Hi all,
in order to better understand this feature of 10, I've created a table
like this:
CREATE TABLE expenses(
...
day date,
year int,
CHECK( year = EXTRACT( year FROM day ) )
);
so that I can ensure 'year' and 'day' are tied together:
SELECT
count(*) FILTER( WHERE year = 2016 ) AS by_year,
count(*) FILTER( WHERE EXTRACT( year FROM day ) = 2016 ) AS by_day
FROM expenses;
-[ RECORD 1 ]-
by_year | 8784
by_day | 8784
Then I created a statistic:
CREATE STATISTICS stat_day_year ( dependencies )
ON day, year
FROM expenses;
select * from pg_statistic_ext ;
-[ RECORD 1 ]---+---------------------
stxrelid | 42833
stxname | stat_day_year
stxnamespace | 2200
stxowner | 16384
stxkeys | 3 5
stxkind | {f}
stxndistinct |
stxdependencies | {"3 => 5": 1.000000}
Now, having an index on the extract year of day as follows:
CREATE INDEX idx_year
ON expenses ( EXTRACT( year FROM day ) );
why is the planner not choosing to use such index on a 'year' raw query?
EXPLAIN SELECT * FROM expenses
WHERE year = 2016;
QUERY PLAN
-------------------------------------------------------------------------------
Gather (cost=1000.00..92782.34 rows=8465 width=32)
Workers Planned: 2
-> Parallel Seq Scan on expenses (cost=0.00..90935.84 rows=3527 width=32)
Filter: (year = 2016)
The number of rows are correct, but I was expecting it to use the same
index as a query like "WHERE EXTRACT( year FROM day) = 2016" triggers.
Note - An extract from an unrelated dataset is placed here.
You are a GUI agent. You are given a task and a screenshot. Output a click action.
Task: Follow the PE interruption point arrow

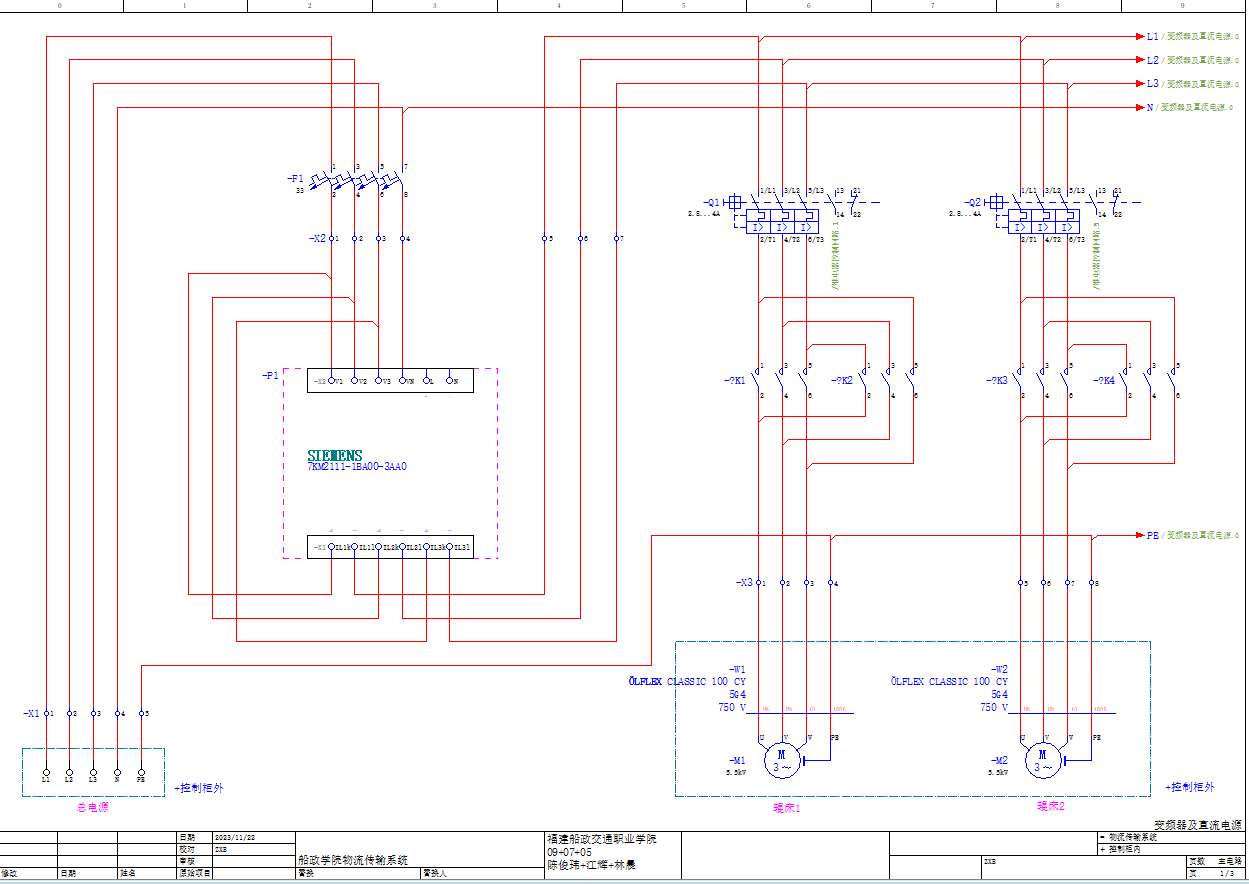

Even altering the year column to not null does show any change, and
this is the plan obtained turning off seq_scan (to see the costs):
EXPLAIN ANALYZE SELECT * FROM expenses
WHERE year = 2016;
QUERY PLAN
----------------------------------------------------------------------------------------------------------------------------------
Seq Scan on expenses (cost=10000000000.00..10000127402.44 rows=8451
width=32) (actual time=972.734..2189.300 rows=8784 loops=1)
Filter: (year = 2016)
Rows Removed by Filter: 4991216
Am I misunderstaing this functional dependency?
Thanks,
Luca